To understand the differences between standard and alternative oCSE results:

Selection Order Analysis

Compare the order of variable selection:

def compare_selection_order(X, Y, Z_init):
    """Compare selection order between methods."""

    # Standard oCSE
    standard_order = standard_forward_selection(X, Y, Z_init)

    # Alternative oCSE
    alternative_order = alternative_forward_selection(X, Y)

    print("Standard oCSE order:", standard_order)
    print("Alternative oCSE order:", alternative_order)

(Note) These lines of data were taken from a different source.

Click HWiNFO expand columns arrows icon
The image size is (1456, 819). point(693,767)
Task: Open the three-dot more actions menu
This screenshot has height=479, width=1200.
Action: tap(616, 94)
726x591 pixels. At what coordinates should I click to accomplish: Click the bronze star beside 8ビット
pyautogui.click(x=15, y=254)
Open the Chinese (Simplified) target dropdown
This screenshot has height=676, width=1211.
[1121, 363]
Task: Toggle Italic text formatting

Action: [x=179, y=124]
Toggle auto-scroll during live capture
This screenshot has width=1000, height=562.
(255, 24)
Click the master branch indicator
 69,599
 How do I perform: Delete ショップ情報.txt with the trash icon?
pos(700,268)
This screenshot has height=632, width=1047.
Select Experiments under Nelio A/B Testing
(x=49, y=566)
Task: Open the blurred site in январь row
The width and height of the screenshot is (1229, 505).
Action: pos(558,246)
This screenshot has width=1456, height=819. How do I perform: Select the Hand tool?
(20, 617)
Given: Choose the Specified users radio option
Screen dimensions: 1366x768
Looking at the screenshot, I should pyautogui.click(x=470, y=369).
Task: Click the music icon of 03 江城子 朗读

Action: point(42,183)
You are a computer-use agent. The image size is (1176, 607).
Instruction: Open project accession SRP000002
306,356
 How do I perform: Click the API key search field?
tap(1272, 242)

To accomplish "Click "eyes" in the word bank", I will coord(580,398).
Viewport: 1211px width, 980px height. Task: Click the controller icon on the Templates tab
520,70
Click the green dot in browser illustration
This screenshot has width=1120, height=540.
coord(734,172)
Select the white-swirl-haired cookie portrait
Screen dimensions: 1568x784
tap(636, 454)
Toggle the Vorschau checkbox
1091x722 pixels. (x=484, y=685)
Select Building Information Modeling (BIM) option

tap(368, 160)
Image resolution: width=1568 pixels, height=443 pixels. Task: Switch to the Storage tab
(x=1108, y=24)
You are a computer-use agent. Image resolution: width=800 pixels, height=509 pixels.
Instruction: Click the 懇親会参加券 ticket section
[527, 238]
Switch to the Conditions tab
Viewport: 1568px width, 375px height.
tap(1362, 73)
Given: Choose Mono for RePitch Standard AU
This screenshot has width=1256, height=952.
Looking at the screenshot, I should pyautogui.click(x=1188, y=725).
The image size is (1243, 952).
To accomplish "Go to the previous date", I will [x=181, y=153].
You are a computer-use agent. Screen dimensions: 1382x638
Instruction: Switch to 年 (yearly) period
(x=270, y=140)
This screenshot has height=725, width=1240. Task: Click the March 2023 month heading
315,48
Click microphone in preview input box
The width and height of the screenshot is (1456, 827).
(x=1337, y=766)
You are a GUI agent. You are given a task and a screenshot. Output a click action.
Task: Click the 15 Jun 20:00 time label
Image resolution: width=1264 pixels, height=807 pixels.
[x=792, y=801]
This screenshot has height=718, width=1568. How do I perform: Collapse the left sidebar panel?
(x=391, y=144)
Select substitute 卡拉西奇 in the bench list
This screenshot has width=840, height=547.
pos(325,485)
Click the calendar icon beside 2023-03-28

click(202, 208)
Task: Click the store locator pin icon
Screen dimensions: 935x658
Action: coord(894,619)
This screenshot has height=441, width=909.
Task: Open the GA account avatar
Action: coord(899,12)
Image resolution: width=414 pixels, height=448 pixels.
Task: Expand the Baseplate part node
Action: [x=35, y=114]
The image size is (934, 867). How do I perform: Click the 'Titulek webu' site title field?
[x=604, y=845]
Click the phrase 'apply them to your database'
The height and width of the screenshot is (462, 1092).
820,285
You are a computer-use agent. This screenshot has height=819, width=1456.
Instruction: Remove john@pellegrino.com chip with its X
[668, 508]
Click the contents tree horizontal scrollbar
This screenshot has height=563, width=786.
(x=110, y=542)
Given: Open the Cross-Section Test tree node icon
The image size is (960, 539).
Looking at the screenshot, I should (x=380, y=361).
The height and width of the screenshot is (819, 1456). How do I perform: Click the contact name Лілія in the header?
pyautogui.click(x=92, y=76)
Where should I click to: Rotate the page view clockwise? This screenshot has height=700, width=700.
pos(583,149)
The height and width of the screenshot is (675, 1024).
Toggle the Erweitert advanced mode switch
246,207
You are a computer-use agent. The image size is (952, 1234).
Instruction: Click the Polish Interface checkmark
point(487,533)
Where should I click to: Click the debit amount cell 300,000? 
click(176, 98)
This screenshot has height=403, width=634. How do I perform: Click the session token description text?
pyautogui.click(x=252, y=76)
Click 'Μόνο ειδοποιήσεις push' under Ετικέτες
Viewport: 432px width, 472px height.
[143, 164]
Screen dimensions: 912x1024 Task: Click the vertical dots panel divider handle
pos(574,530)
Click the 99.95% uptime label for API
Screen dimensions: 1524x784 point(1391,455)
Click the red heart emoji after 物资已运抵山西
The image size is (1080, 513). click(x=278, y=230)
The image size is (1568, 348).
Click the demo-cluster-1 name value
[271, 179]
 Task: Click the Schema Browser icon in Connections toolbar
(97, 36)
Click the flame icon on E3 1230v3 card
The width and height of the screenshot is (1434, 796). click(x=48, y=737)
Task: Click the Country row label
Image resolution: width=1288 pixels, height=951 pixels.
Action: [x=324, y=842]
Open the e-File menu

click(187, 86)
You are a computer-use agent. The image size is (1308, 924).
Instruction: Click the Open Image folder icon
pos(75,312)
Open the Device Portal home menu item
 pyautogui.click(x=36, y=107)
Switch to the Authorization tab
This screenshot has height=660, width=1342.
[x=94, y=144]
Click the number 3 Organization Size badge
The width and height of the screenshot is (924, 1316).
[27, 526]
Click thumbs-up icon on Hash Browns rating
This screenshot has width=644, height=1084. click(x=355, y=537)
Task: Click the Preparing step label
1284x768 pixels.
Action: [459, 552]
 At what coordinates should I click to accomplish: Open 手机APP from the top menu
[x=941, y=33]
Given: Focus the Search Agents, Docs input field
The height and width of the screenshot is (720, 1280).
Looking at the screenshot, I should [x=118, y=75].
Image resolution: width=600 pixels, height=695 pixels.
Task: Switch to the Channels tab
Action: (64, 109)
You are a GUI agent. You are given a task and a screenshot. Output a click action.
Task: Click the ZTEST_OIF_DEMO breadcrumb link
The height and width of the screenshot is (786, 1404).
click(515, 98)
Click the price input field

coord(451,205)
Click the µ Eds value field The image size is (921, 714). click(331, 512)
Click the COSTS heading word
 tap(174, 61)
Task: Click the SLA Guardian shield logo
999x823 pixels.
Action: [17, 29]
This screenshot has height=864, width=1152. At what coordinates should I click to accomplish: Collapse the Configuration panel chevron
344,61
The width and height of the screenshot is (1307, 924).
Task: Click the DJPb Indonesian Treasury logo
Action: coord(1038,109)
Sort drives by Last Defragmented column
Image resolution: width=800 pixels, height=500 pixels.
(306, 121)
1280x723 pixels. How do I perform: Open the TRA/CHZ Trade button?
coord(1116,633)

    # Check if autoregressive terms selected first in alternative
    auto_vars = identify_autoregressive_variables(X, Y)
    alt_first_auto = any(var in auto_vars for var in alternative_order[:2])

    return {
        'standard_order': standard_order,
        'alternative_order': alternative_order,
        'alternative_selects_autoregressive': alt_first_auto
    }

Conditional MI Comparison

Analyze how conditioning affects relationship strength:

\[\Delta\text{CMI}_{j,\tau} = I(X_j^{(t-\tau)}; X_i^{(t)} | \mathbf{S}_i) - I(X_j^{(t-\tau)}; X_i^{(t)} | \mathbf{Z}_{\text{init}} \cup \mathbf{S}_i)\]

Positive values indicate relationships that appear stronger without autoregressive conditioning.

Theoretical Implications

Model Selection Perspective

Alternative oCSE can be viewed as a model selection procedure that builds complexity incrementally:

\[\begin{split}\text{Model}_0: &\quad X_i^{(t)} = \epsilon_i^{(t)} \\ \text{Model}_1: &\quad X_i^{(t)} = f_1(X_{j_1}^{(t-\tau_1)}) + \epsilon_i^{(t)} \\ \text{Model}_2: &\quad X_i^{(t)} = f_2(X_{j_1}^{(t-\tau_1)}, X_{j_2}^{(t-\tau_2)}) + \epsilon_i^{(t)} \\ &\vdots\end{split}\]

Each selection represents a model complexity increase justified by information gain.

Connection to Feature Selection

The algorithm is closely related to information-based feature selection methods, particularly those using mutual information criteria. The key difference is the explicit temporal structure and causal interpretation.

Conclusion

Alternative oCSE provides a complementary approach to causal discovery that prioritizes data-driven relationship discovery over temporal assumptions. While it may be more susceptible to confounding and spurious relationships, it offers valuable insights for exploratory analysis and systems where autoregressive structure is not dominant.

The method is particularly useful as: - A baseline for comparison with standard oCSE - An exploratory tool for unknown systems - A method for cross-sectional or weakly temporal data - A diagnostic tool to understand the role of autoregressive conditioning

Users should consider both approaches and compare results to gain a comprehensive understanding of the causal structure in their data.